Kisa’s concern spirals down their bond.
—because—used—banmal?—should I—not?—thought—because—we’re—naked—after—all—
“No,” Seokga gasps out, struggling to tread water without resembling a dying fish. “Please use banmal. Please. ”
So much for her “squashing.” He attempts to withhold a shout of triumph.
“None of…this”—a vague gesture at the thread, her slender arm lifting from the water and causing Seokga’s mouth to dry out rather pathetically—“means that we can’t be—friends. Would you, I mean, can we do that? Just friends?”
Friends. His heart shatters and mends itself all at once. “Just friends,” he repeats, voice little more than a croak.
“I’d like that. To be your friend.” Her smile is like a shy crescent moon barely peeking out of the clouds. “Now will you tell me what you were thinking? The way you were staring up at the stalactites made me curious.”
Compose yourself, Seokga tells himself, although he’s becoming certain that he is in the middle of a heart attack. “The red thread is keeping my secrets now, is it?” he croaks, his attempt to sound suave and nonchalant failing miserably.
Kisa shrugs and smirks. “Apparently.”
“I was just…I was remembering my father.” Seokga straightens in the water and shakes his head, spraying drops all over Kisa—a quick way to change the topic.
A knowing glint in her eyes tells Seokga that Kisa knows precisely what he’s doing, but she humors him all the same. She tips her head back and, with gusto, jerks it up again and shakes water from her long, waterlogged curls.
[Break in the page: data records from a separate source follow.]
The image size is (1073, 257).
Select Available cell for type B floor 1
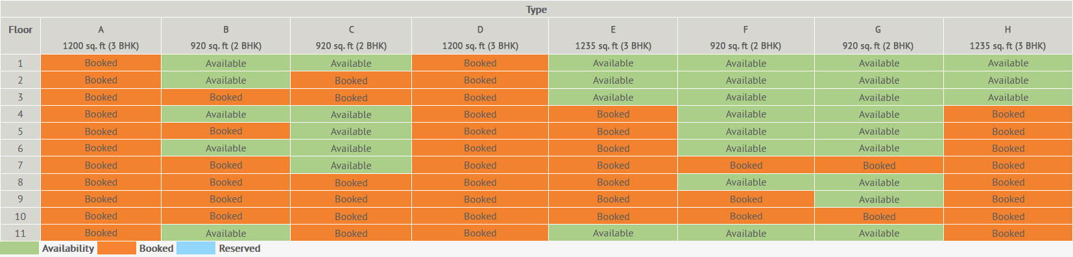pos(226,63)

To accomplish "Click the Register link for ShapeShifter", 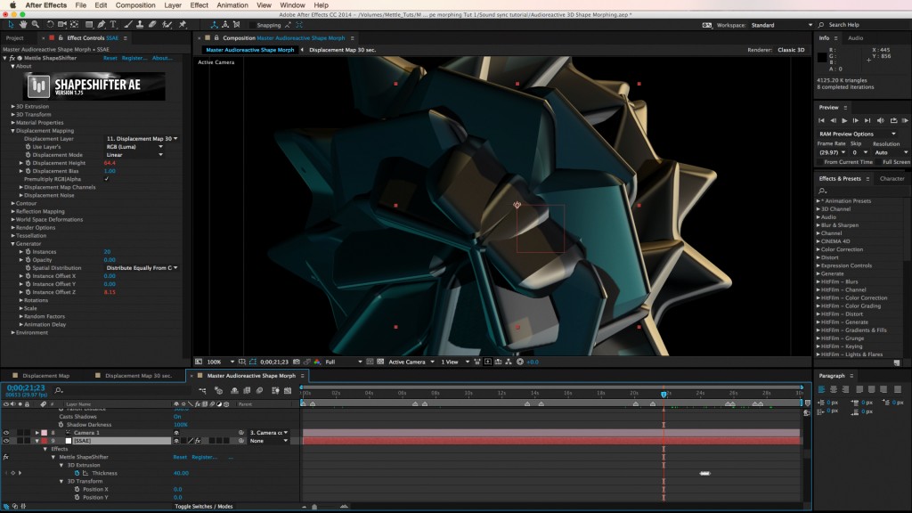I will tap(133, 58).
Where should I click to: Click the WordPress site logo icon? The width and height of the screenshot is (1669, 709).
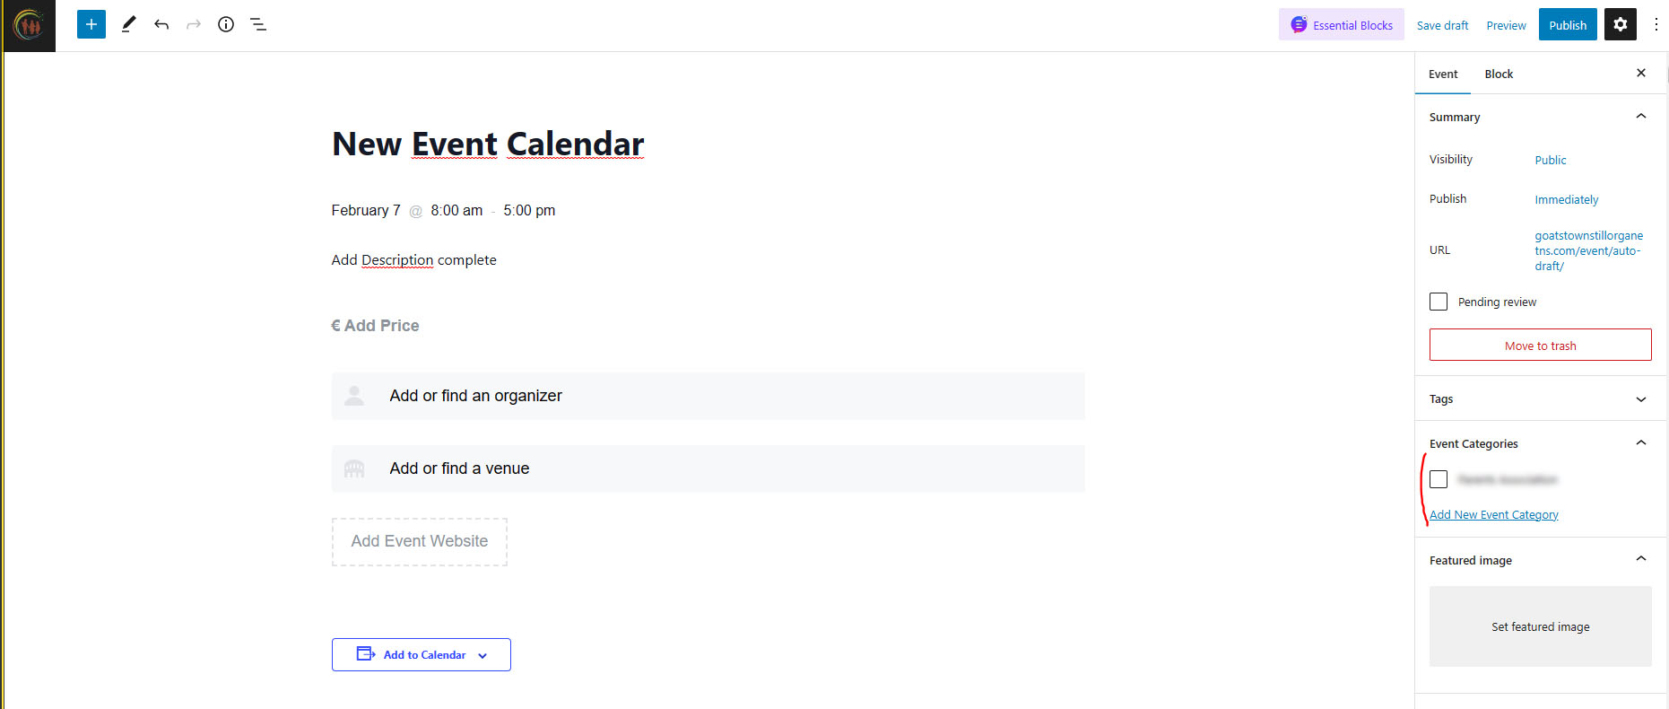30,25
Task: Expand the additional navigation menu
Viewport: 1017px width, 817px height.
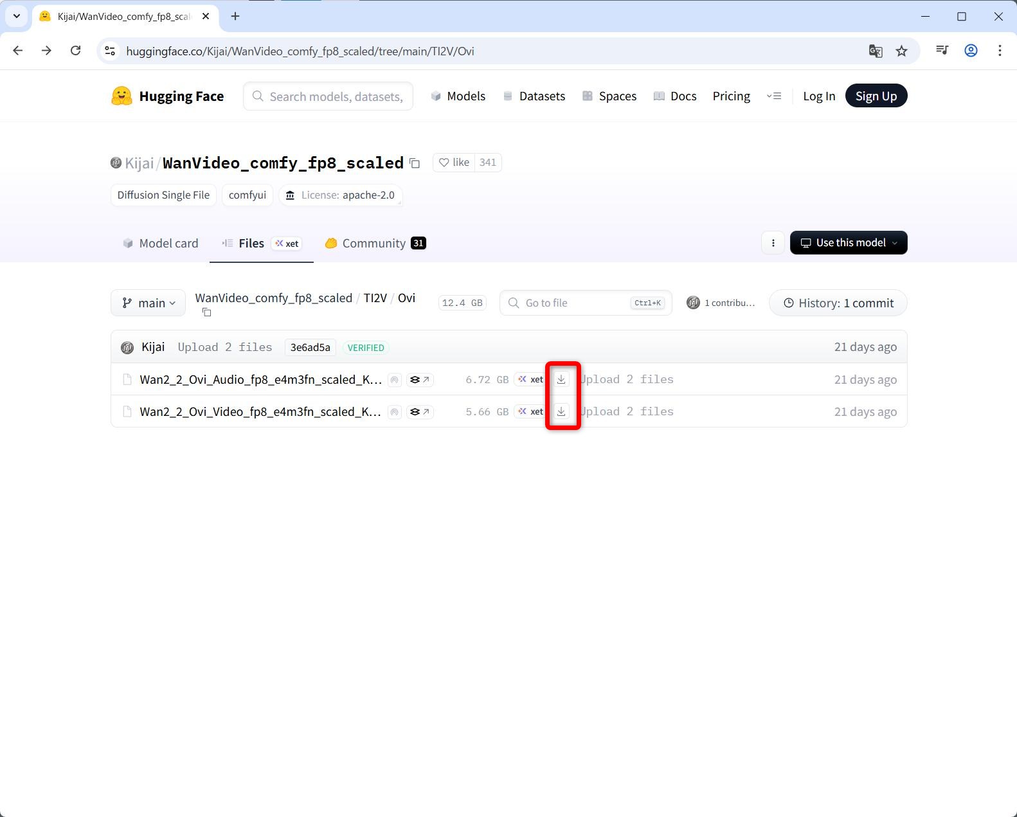Action: pos(774,96)
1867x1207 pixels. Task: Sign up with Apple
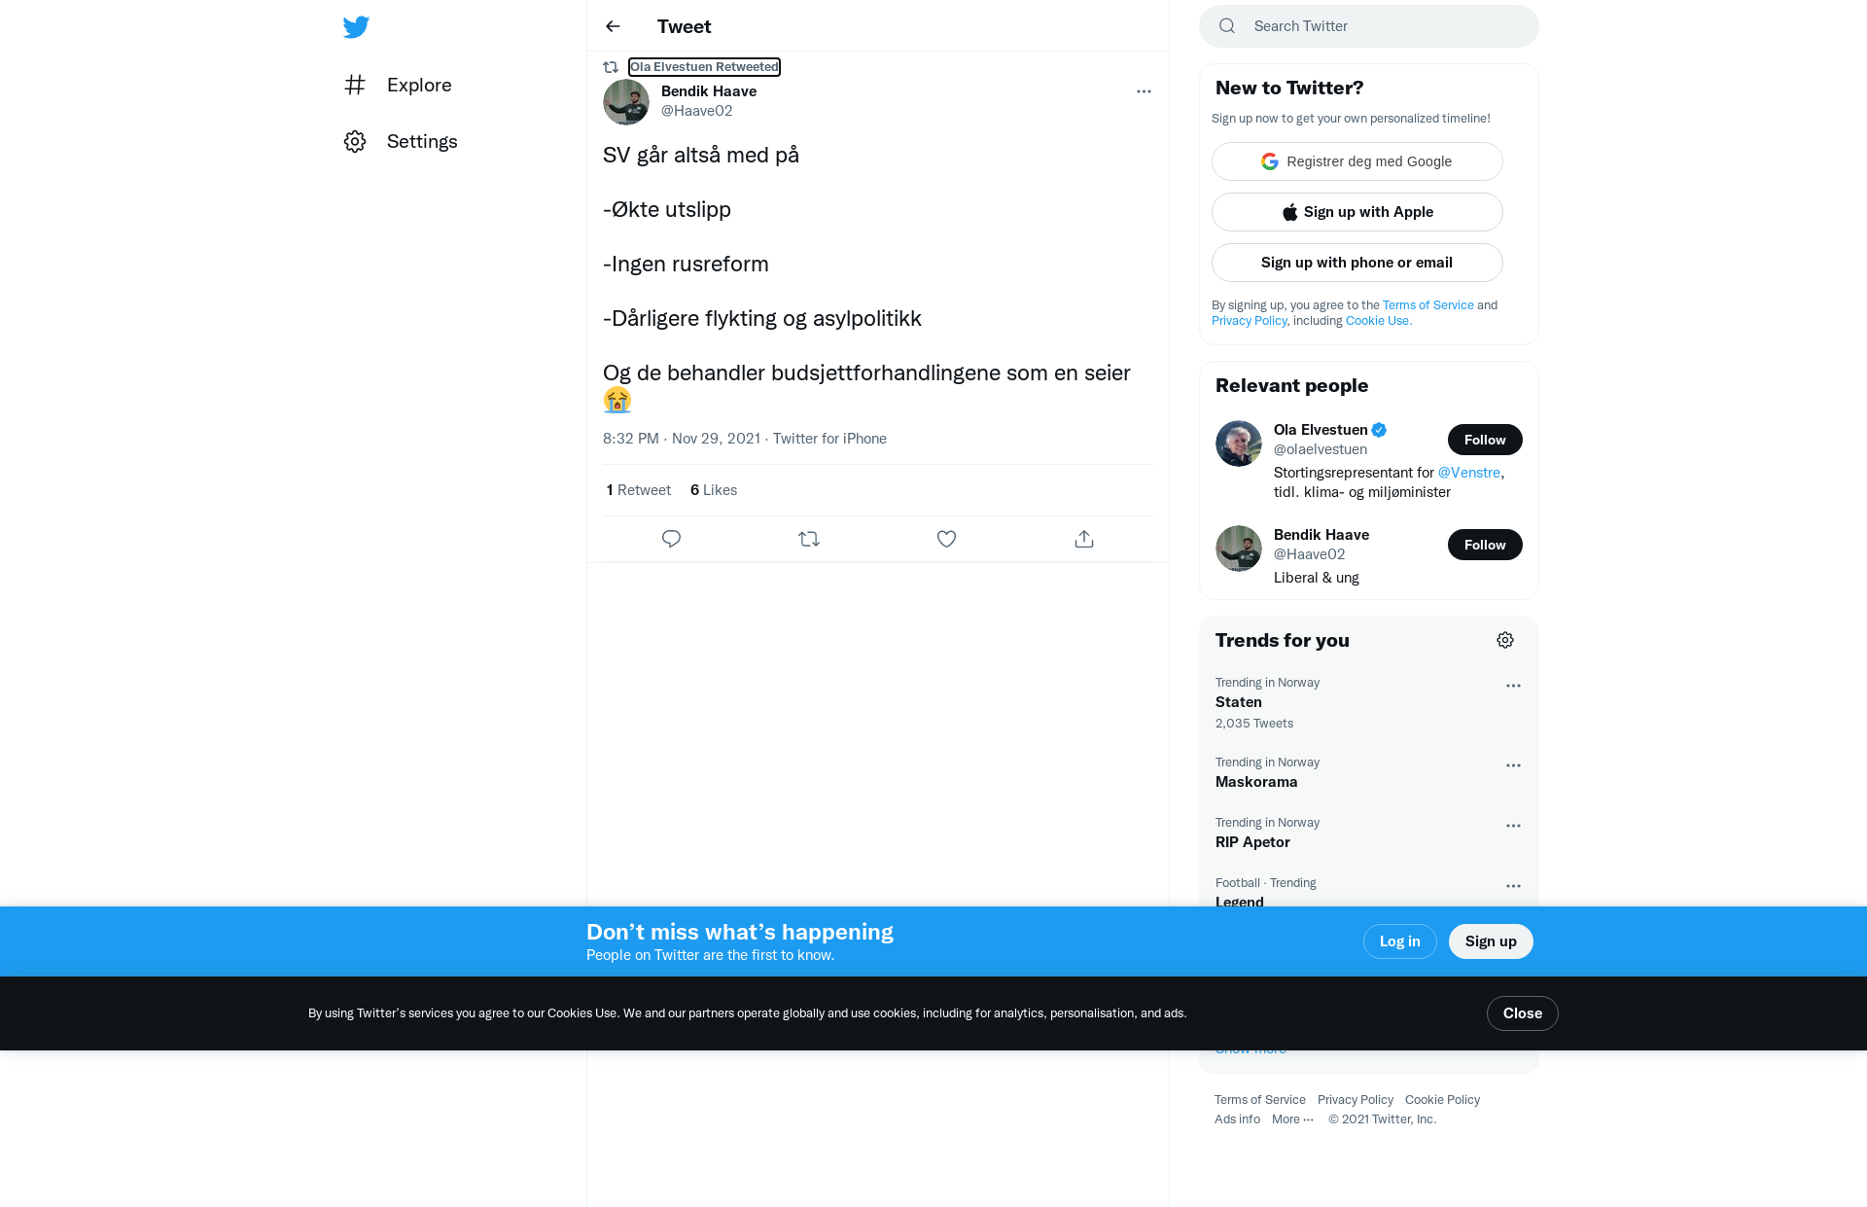pos(1357,212)
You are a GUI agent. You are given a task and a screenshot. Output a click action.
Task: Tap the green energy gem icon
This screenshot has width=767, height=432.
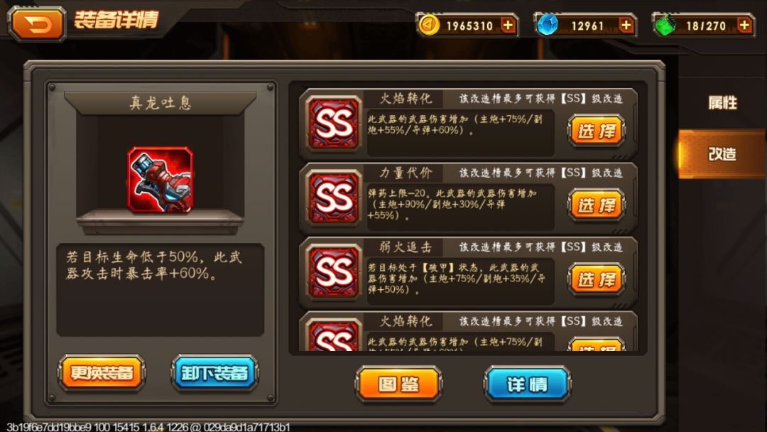pyautogui.click(x=665, y=25)
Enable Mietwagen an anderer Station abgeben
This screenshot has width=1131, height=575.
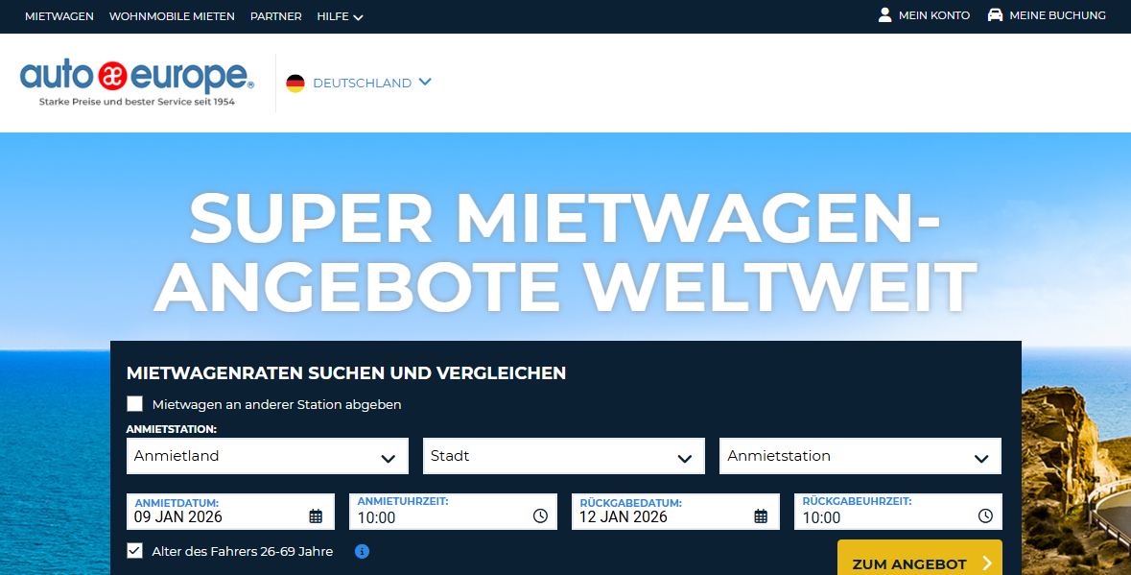click(x=135, y=404)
Hands raising to protect himself from the onslaught, Seokga finds himself chuckling.
“Fine,” he begrudgingly admits, “you and your mane have won.” He despises losing, but with Kisa, he doesn’t mind.
She smirks, but a moment later, she shivers. When she raises an arm from the water once more, he sees that delicate bumps have raised all over her skin.
Again, it’s as if he’s a gentleman from the sixteenth century or something. Seokga can think of no other reason the sight of a single bare arm and a neck should have such an effect on him. “I think I need to get out,” she says through chattering teeth, staring up at him. When did they get so close? “How you can stay in this water for so long, I’ve no idea. Don’t you have any goosebumps?”
“I have plenty.” Seokga makes his way to the shallow end, where he stands and walks until the waters only reach his lower back. “They’re on my back,” he says, though of course that’s not the reason he’s focusing on flexing his back’s muscles with tremendous concentration. Seokga is quite pleased to feel the water sluicing down him (it will lend a certain effect to the whole view, he thinks) and even more pleased to feel Kisa’s gaze on him. The goosebumps multiply as he feels her look, and as her gaze seems to drift lower.
“Erm,” Kisa breathes, and then coughs. “Right. Yes. You’ve proven me wrong…Well done.”
—can’t stop—looking—he’s—per—
A peculiar emotion travels down the red thread. It almost feels like…
There’s a loud and abrupt splash.
Seokga turns to see that Kisa has dunked herself entirely underneath the cold water.